START Given records

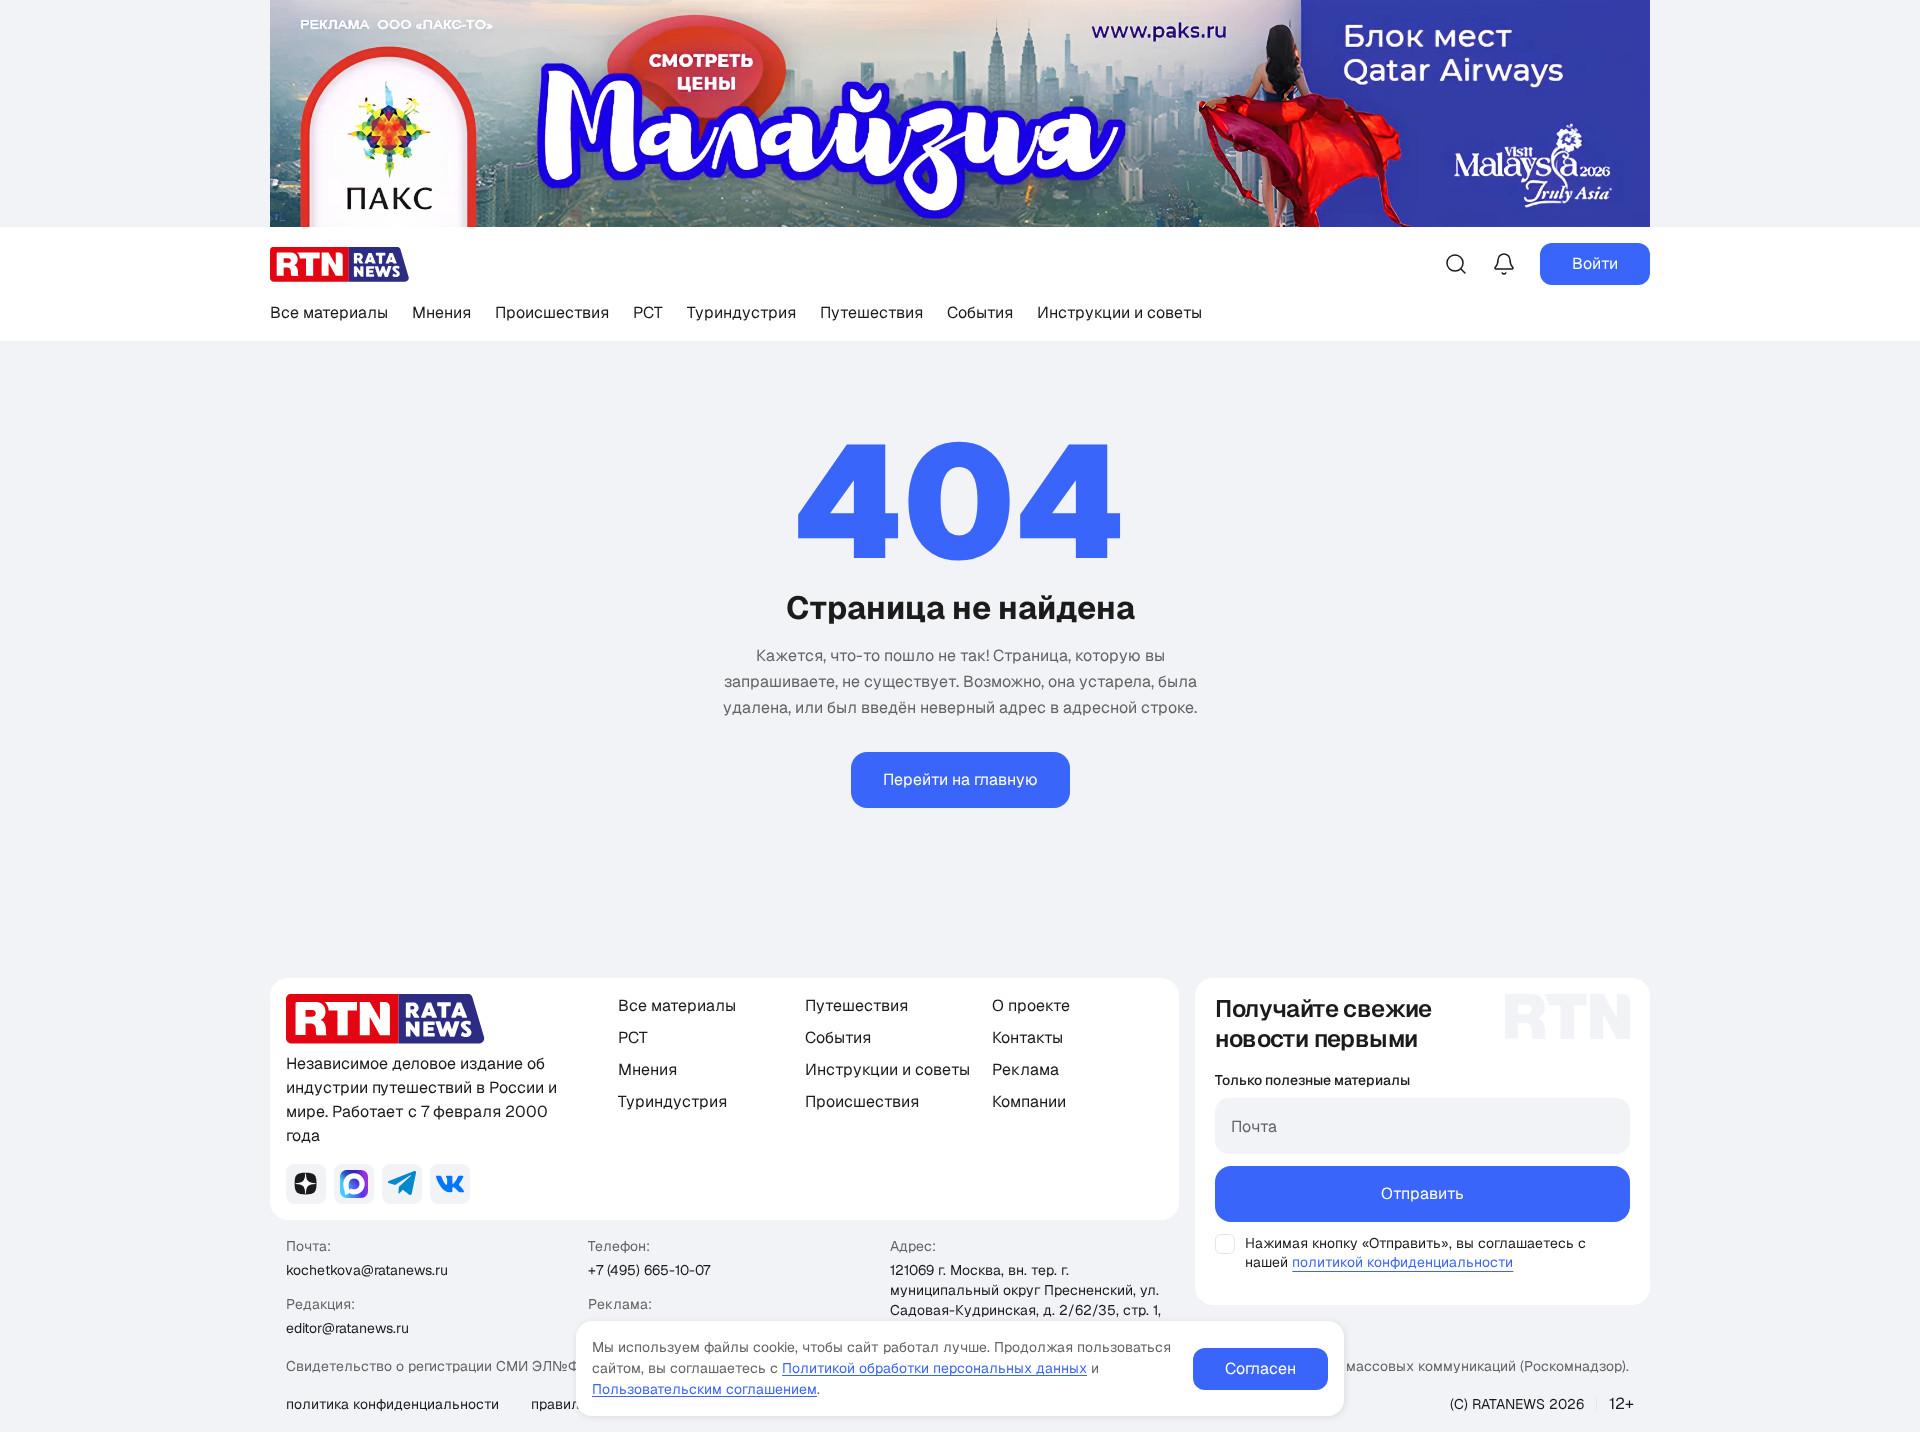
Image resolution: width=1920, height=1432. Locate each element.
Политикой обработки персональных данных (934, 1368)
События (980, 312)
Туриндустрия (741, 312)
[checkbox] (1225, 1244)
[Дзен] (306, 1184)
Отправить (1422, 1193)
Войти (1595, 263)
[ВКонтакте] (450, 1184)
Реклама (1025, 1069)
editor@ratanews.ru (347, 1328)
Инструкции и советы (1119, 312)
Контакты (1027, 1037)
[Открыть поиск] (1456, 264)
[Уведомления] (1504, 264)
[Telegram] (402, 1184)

END Given records

**What the task requires:** Return every entry word for word, minus the pictures.

**Solution to this exercise:**
Image resolution: width=1920, height=1432. Locate each element.
Политикой обработки персональных данных (934, 1368)
События (980, 312)
Туриндустрия (741, 312)
[checkbox] (1225, 1244)
[Дзен] (306, 1184)
Отправить (1422, 1193)
Войти (1595, 263)
[ВКонтакте] (450, 1184)
Реклама (1025, 1069)
editor@ratanews.ru (347, 1328)
Инструкции и советы (1119, 312)
Контакты (1027, 1037)
[Открыть поиск] (1456, 264)
[Уведомления] (1504, 264)
[Telegram] (402, 1184)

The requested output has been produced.